When the funerary complex of King Montuhotep the Second of the Eleventh Dynasty, who had his residence in Thebes, was excavated, it brought to light statues of the king. Most of the statues had broken heads. Only one statue of the king was found that was completely preserved. It depicts a king with a strong personality, a heavy body, a majestic appearance, and divine aura.
In the nineteenth century, the discovery of a number of statues at Tanis, the modern San el-Hagar in the east of the Delta, surprised art historians by their unusual forms and facial features.

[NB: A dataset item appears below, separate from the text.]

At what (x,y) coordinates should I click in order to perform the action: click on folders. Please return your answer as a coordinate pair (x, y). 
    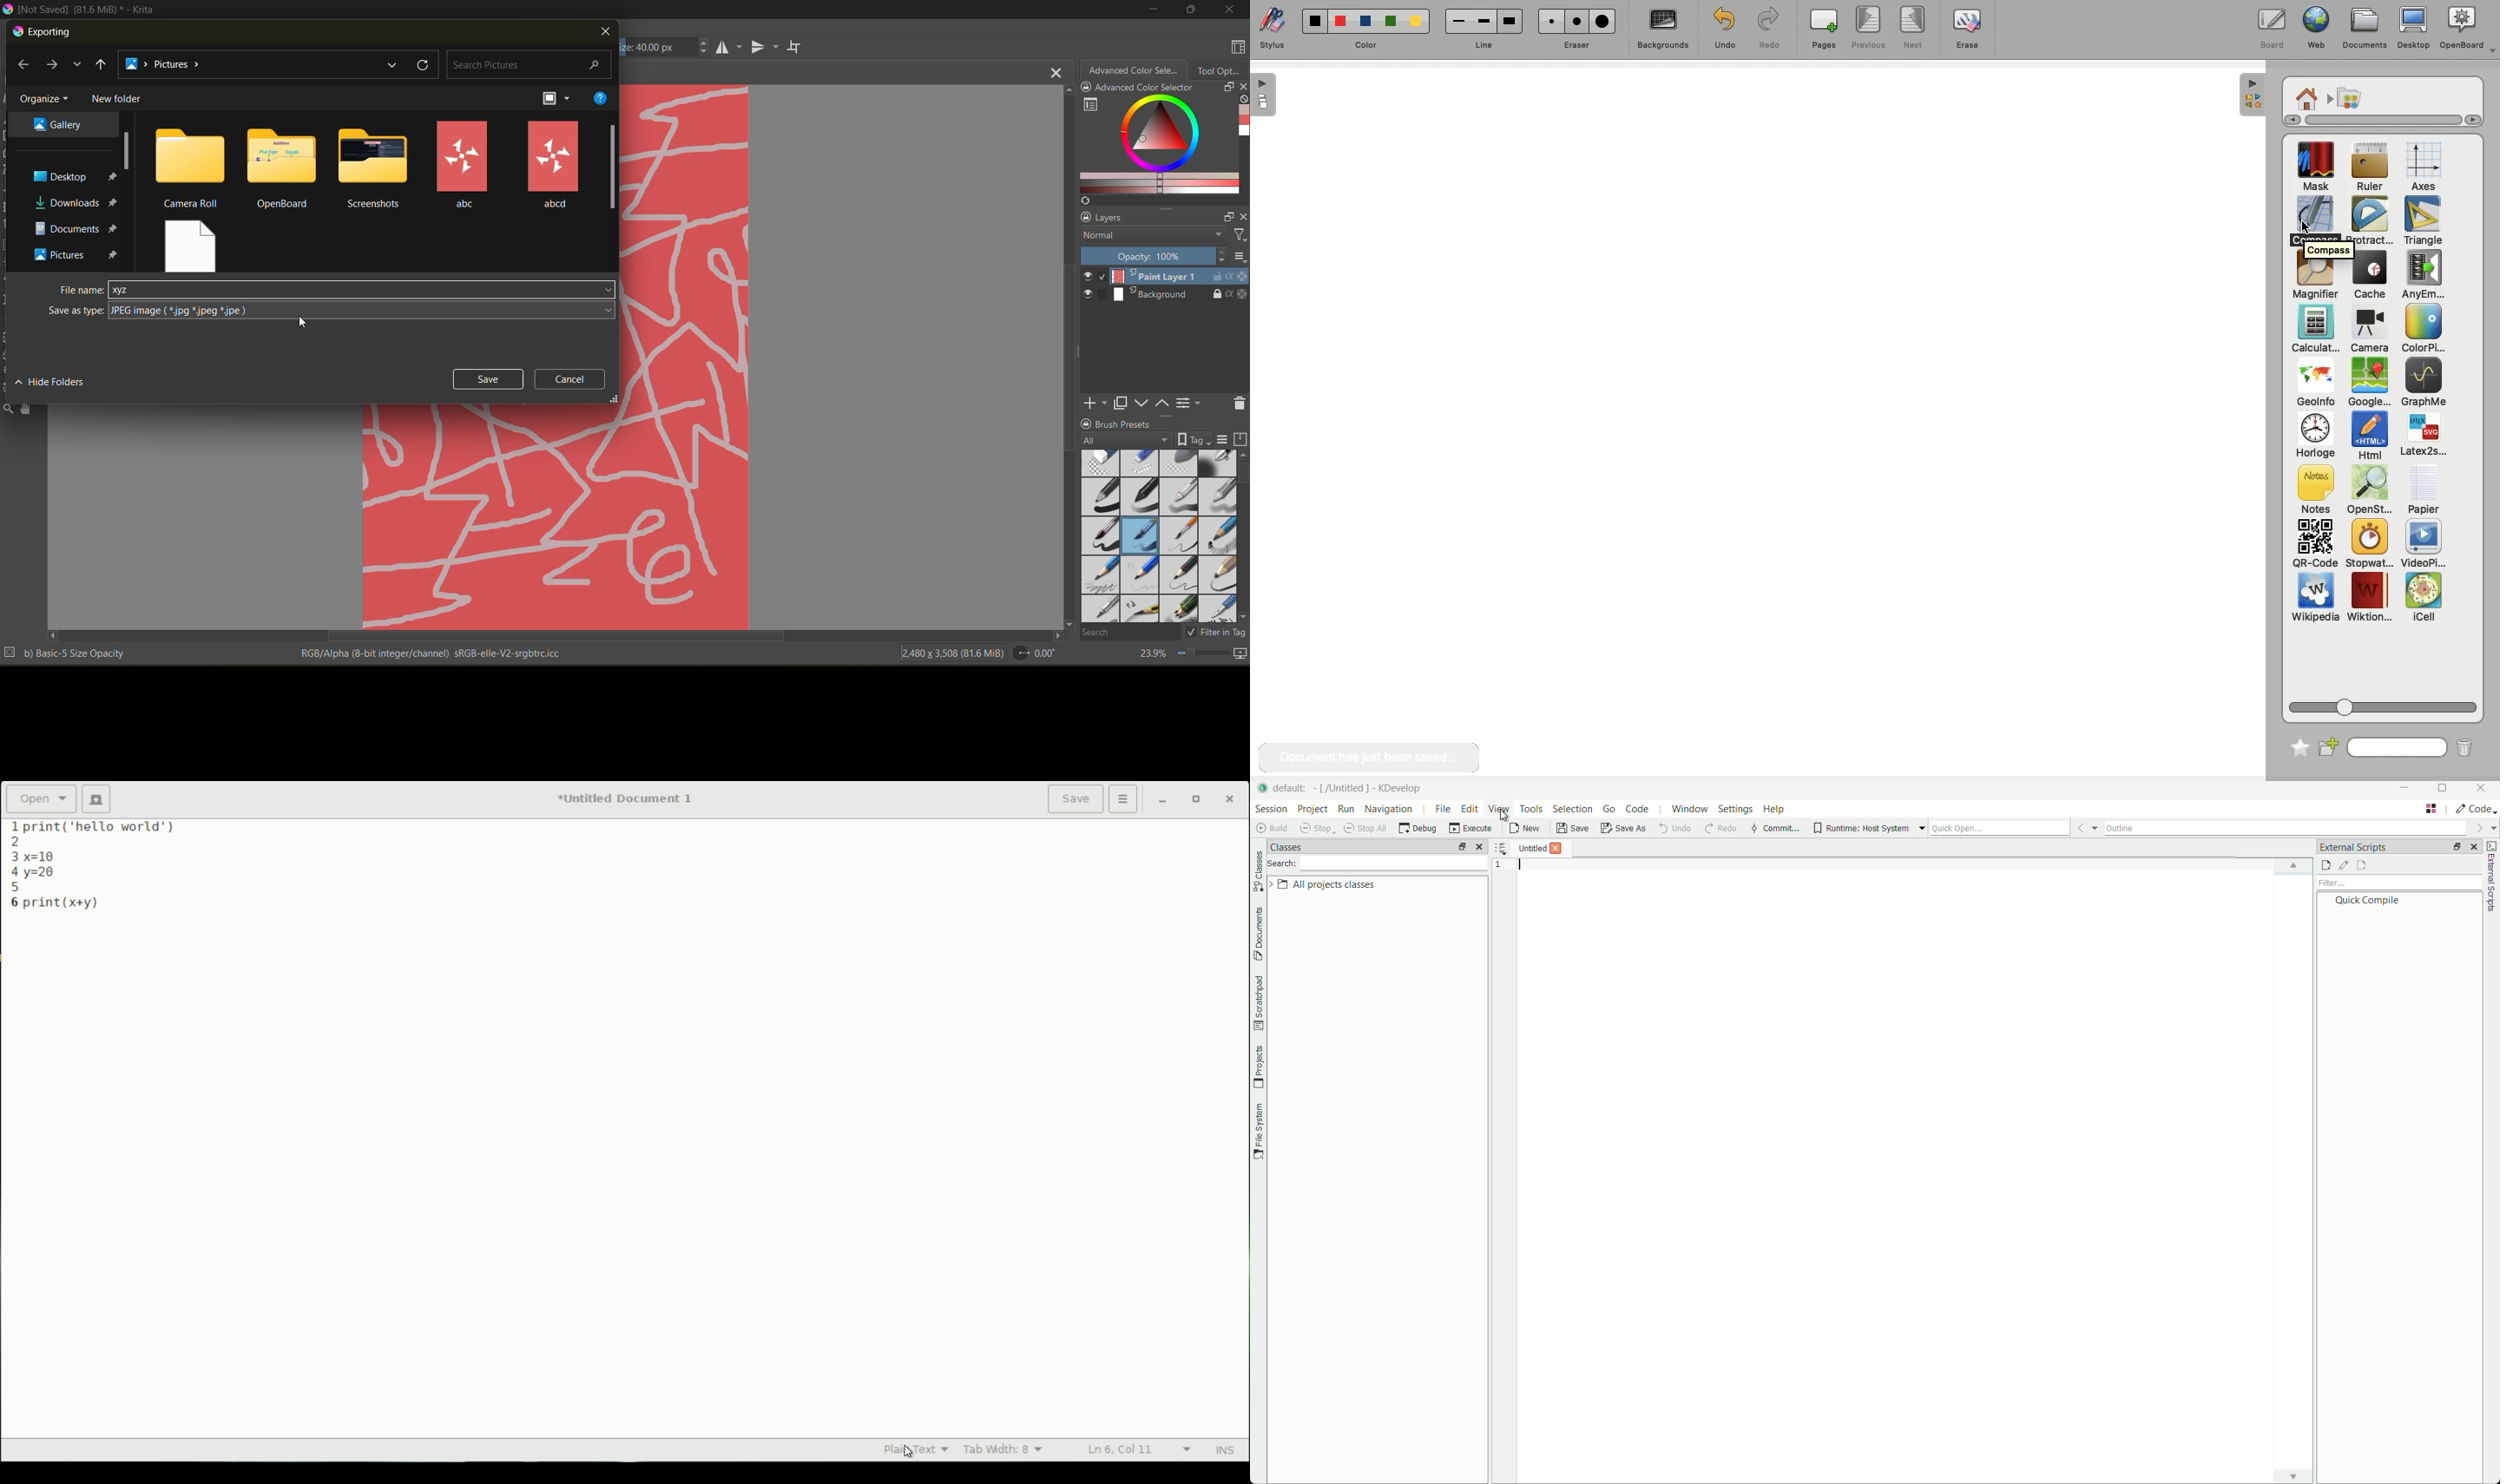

Their features and artistic style had not been known in Egypt earlier. The unusual appearance of the statues convinced the archaeologists that these sculptures could be attributed to the Hyksos rulers who had built their residence at Avaris, the modern Tell el-Dabaa, in the vicinity of San el-Hagar.

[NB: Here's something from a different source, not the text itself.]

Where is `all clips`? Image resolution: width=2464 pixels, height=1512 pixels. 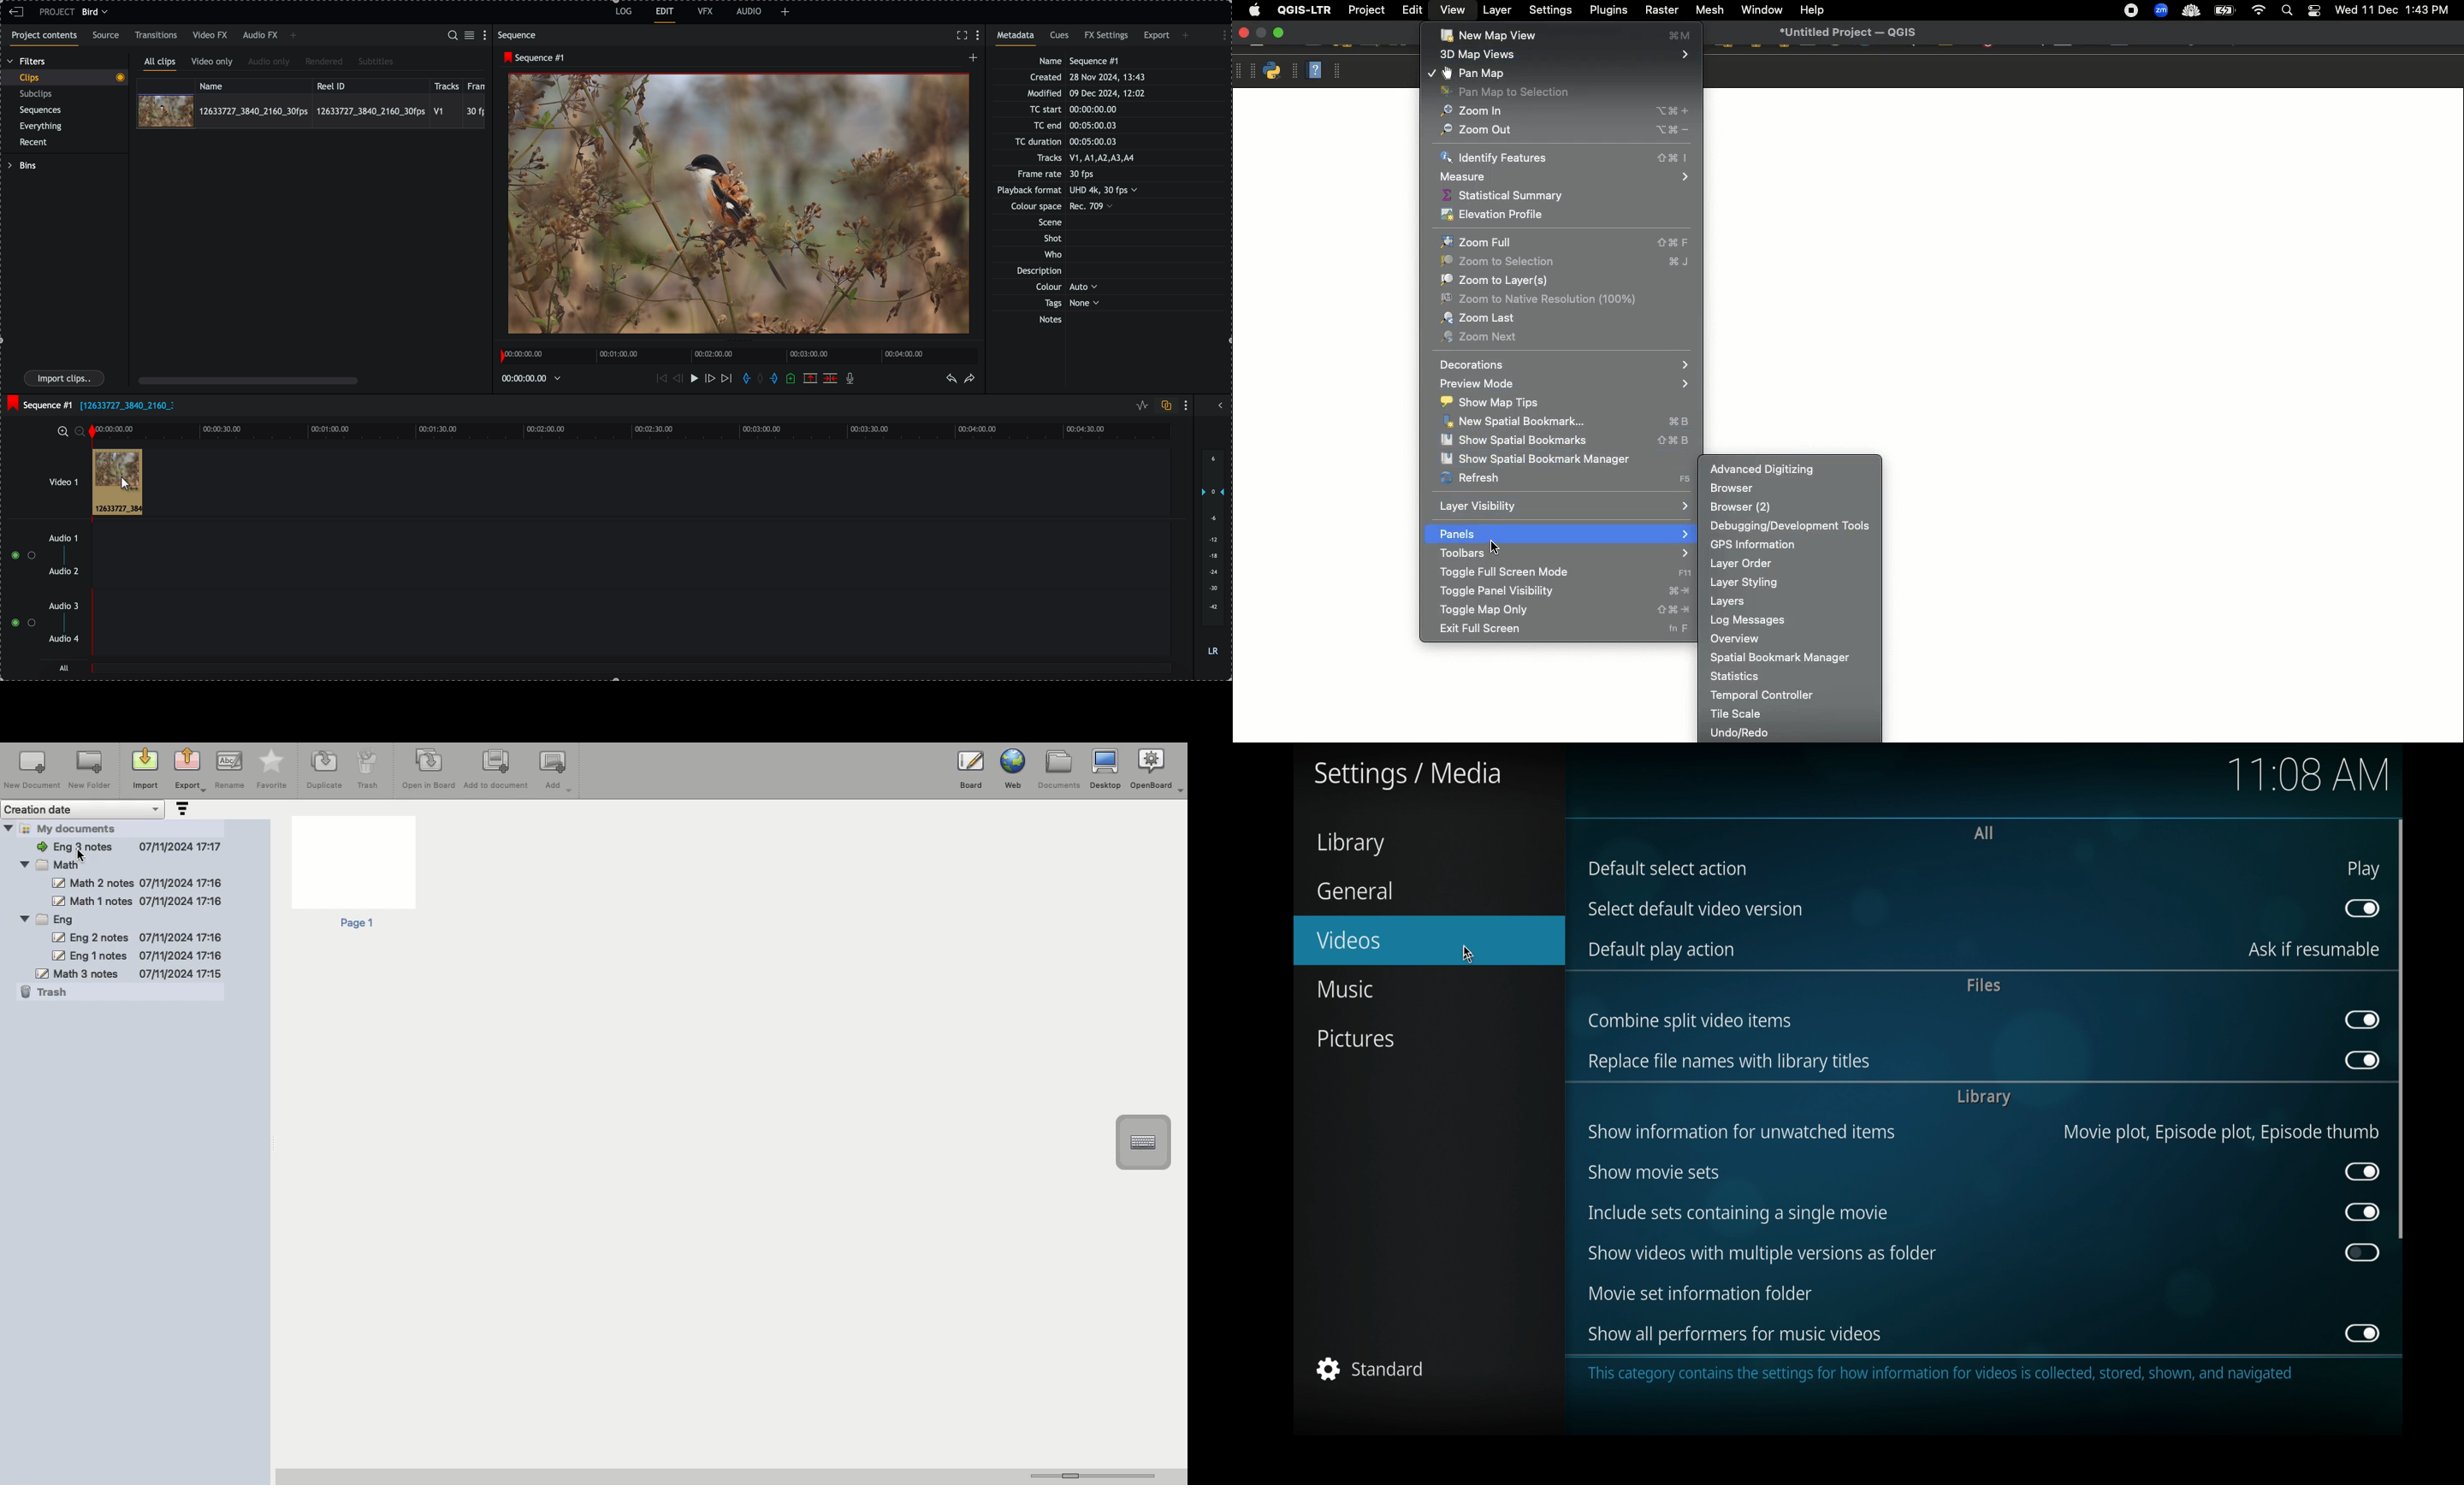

These statues did not have the familiar and traditional idealistic forms and features known in the Old Kingdom and the first half of the New Kingdom. The statues found at Tanis had strange facial features, such as aged and tired faces with high cheekbones and wrinkled cheeks, pouted mouths, and large ears.
Sphinxes were also discovered with lions' manes instead of the usual nemes royal headdress, known from the Great Sphinx at Giza. These sculptures also featured a kind of archaic wig and beard.
Closer examination of the names and features revealed that the original owners of these sculptures were kings of the Twelfth Dynasty, namely Senusert the Third and Amenemhat the Third. The statues had been usurped, or taken as their own, by later kings, such as Panehsy from the Hyksos period, Ramesses the Second and Merenptah from the Nineteenth Dynasty, and Psusennes from the Twenty-First Dynasty. These later kings had carved their names on the statues in the places of the original owners' names.